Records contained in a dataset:
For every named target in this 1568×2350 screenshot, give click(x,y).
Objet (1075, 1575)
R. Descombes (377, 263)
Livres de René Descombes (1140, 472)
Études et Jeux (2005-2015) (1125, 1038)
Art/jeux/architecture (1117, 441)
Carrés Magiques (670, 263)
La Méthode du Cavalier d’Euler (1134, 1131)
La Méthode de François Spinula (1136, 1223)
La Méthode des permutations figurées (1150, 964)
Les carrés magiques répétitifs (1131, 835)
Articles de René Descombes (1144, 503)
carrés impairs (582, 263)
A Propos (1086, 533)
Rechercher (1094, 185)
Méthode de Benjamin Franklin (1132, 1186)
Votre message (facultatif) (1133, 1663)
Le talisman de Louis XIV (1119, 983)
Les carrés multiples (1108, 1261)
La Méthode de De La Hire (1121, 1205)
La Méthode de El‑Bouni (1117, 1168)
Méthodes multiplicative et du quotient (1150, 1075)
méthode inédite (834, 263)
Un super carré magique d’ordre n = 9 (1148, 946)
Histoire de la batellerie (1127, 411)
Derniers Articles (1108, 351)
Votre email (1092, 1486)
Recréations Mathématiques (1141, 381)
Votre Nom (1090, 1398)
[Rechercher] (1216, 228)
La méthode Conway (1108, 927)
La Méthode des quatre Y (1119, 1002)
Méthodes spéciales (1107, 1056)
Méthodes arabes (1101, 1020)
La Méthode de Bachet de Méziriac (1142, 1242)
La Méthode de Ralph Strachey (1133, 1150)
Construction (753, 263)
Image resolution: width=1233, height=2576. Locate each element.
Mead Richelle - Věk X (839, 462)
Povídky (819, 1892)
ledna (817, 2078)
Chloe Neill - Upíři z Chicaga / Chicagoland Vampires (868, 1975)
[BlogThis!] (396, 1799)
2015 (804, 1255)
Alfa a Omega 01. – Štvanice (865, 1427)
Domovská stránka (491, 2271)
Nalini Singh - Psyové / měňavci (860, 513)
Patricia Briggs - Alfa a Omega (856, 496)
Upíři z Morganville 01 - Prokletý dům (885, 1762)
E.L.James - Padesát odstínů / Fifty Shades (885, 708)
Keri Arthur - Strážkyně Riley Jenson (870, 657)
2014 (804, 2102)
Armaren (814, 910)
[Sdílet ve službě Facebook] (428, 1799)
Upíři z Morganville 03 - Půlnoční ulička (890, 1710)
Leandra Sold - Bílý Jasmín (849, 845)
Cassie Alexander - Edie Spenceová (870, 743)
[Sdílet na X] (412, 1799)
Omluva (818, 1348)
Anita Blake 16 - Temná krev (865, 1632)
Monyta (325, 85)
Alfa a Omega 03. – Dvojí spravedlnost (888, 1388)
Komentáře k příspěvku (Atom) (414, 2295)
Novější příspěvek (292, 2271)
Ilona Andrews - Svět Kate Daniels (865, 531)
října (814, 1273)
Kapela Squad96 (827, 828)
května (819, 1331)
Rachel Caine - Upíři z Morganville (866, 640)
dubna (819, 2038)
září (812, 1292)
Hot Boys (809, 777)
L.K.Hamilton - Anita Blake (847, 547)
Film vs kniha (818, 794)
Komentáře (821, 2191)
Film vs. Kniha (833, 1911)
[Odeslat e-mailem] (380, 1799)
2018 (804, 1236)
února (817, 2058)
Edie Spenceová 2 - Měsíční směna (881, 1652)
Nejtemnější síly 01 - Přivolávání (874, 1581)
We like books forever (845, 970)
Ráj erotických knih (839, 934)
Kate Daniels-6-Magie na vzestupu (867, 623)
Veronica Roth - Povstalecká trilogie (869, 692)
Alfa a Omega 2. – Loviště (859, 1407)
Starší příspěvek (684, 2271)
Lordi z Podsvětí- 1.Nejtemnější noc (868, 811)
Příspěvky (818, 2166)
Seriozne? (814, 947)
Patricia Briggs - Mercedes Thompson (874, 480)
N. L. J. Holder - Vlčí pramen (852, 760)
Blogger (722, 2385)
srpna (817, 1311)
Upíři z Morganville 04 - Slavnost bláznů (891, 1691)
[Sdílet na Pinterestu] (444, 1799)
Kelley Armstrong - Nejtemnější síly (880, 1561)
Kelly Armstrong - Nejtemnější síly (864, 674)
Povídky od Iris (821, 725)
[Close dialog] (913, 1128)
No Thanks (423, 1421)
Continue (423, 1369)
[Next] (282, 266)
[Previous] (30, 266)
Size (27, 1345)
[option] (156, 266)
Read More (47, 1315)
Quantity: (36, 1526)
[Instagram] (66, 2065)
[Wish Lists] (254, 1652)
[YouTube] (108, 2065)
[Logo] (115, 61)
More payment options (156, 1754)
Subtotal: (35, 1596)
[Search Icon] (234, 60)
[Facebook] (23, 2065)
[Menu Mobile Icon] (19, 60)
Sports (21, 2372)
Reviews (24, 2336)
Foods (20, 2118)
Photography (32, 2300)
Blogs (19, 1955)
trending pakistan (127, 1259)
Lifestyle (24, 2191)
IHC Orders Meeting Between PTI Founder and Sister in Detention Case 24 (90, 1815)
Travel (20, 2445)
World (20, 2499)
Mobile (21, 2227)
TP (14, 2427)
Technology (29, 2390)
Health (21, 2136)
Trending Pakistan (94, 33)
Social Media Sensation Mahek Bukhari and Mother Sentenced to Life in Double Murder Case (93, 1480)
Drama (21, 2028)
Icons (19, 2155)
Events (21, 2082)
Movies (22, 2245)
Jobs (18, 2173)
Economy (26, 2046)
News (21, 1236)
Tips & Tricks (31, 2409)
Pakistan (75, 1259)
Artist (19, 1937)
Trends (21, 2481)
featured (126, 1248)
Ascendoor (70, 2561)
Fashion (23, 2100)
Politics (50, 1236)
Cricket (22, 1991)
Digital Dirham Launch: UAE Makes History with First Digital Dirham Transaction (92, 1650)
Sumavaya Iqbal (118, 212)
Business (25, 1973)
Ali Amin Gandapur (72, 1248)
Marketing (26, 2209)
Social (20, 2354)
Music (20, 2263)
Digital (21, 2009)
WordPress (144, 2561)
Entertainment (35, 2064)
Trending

● TASK:
Go through the data and copy every line that includes "Digital".

● SOLVED EXERCISE:
Digital Dirham Launch: UAE Makes History with First Digital Dirham Transaction (92, 1650)
Digital (21, 2009)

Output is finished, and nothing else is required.